* _DESCRIPTION OF THE TASK_
Retype the records word for word, starting with the first line and ending after the line that contains "Looking at the screenshot, I should (x=67, y=11).".

* _DATASET ROWS_
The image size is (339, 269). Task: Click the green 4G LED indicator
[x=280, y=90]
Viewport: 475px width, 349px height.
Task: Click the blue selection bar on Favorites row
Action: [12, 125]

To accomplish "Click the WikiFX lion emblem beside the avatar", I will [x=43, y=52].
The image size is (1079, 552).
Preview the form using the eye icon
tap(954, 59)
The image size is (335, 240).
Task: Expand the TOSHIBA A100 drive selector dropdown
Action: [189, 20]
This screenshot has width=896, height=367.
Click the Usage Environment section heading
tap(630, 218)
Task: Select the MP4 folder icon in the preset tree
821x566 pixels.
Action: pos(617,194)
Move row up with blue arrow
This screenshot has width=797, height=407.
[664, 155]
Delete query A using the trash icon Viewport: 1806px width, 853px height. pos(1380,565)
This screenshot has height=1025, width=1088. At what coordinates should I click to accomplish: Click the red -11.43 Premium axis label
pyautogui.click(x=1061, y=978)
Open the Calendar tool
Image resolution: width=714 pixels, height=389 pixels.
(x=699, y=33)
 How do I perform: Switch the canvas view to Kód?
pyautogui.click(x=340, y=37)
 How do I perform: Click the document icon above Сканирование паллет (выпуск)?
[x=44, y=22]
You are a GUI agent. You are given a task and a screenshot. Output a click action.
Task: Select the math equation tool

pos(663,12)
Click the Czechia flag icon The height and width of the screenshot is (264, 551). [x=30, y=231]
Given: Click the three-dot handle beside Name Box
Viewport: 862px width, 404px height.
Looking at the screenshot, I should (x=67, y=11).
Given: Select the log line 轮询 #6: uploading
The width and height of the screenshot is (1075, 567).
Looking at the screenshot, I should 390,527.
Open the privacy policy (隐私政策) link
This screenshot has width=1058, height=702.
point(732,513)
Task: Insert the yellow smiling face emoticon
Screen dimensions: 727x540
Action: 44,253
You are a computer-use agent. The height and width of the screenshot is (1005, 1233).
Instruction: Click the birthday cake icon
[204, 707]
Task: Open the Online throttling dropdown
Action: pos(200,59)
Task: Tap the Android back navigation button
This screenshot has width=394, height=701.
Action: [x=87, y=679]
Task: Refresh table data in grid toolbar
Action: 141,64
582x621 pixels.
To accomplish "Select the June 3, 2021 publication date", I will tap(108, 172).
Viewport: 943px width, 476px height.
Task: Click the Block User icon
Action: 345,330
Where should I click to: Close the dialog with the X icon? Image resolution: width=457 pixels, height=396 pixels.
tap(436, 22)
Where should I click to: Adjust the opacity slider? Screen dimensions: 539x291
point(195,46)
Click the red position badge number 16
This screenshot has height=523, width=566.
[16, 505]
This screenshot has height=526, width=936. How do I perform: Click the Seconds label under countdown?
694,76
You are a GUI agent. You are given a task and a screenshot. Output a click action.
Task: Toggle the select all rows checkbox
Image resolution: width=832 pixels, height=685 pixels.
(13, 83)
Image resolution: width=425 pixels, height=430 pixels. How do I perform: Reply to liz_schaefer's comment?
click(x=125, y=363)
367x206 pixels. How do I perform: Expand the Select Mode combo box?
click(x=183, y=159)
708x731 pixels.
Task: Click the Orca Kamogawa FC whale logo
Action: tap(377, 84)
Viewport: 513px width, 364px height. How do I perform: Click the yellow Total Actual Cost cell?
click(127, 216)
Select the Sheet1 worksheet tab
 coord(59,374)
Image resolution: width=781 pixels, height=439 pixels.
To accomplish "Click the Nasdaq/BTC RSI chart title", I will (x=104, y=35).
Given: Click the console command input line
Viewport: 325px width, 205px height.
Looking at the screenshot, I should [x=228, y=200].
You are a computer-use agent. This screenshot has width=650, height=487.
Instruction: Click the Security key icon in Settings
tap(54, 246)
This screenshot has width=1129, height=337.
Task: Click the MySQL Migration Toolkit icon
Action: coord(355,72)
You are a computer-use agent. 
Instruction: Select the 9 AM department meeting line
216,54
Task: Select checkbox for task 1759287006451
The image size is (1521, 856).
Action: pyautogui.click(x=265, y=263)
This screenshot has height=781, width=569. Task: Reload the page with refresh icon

* _SOLUTION TO THE EXERCISE_
The image size is (339, 269). Task: Click the green 4G LED indicator
[x=280, y=90]
Viewport: 475px width, 349px height.
Task: Click the blue selection bar on Favorites row
Action: [12, 125]

To accomplish "Click the WikiFX lion emblem beside the avatar", I will [x=43, y=52].
The image size is (1079, 552).
Preview the form using the eye icon
tap(954, 59)
The image size is (335, 240).
Task: Expand the TOSHIBA A100 drive selector dropdown
Action: [189, 20]
This screenshot has width=896, height=367.
Click the Usage Environment section heading
tap(630, 218)
Task: Select the MP4 folder icon in the preset tree
821x566 pixels.
Action: pos(617,194)
Move row up with blue arrow
This screenshot has width=797, height=407.
[664, 155]
Delete query A using the trash icon Viewport: 1806px width, 853px height. pos(1380,565)
This screenshot has height=1025, width=1088. At what coordinates should I click to accomplish: Click the red -11.43 Premium axis label
pyautogui.click(x=1061, y=978)
Open the Calendar tool
Image resolution: width=714 pixels, height=389 pixels.
(x=699, y=33)
 How do I perform: Switch the canvas view to Kód?
pyautogui.click(x=340, y=37)
 How do I perform: Click the document icon above Сканирование паллет (выпуск)?
[x=44, y=22]
You are a GUI agent. You are given a task and a screenshot. Output a click action.
Task: Select the math equation tool

pos(663,12)
Click the Czechia flag icon The height and width of the screenshot is (264, 551). [x=30, y=231]
Given: Click the three-dot handle beside Name Box
Viewport: 862px width, 404px height.
Looking at the screenshot, I should (x=67, y=11).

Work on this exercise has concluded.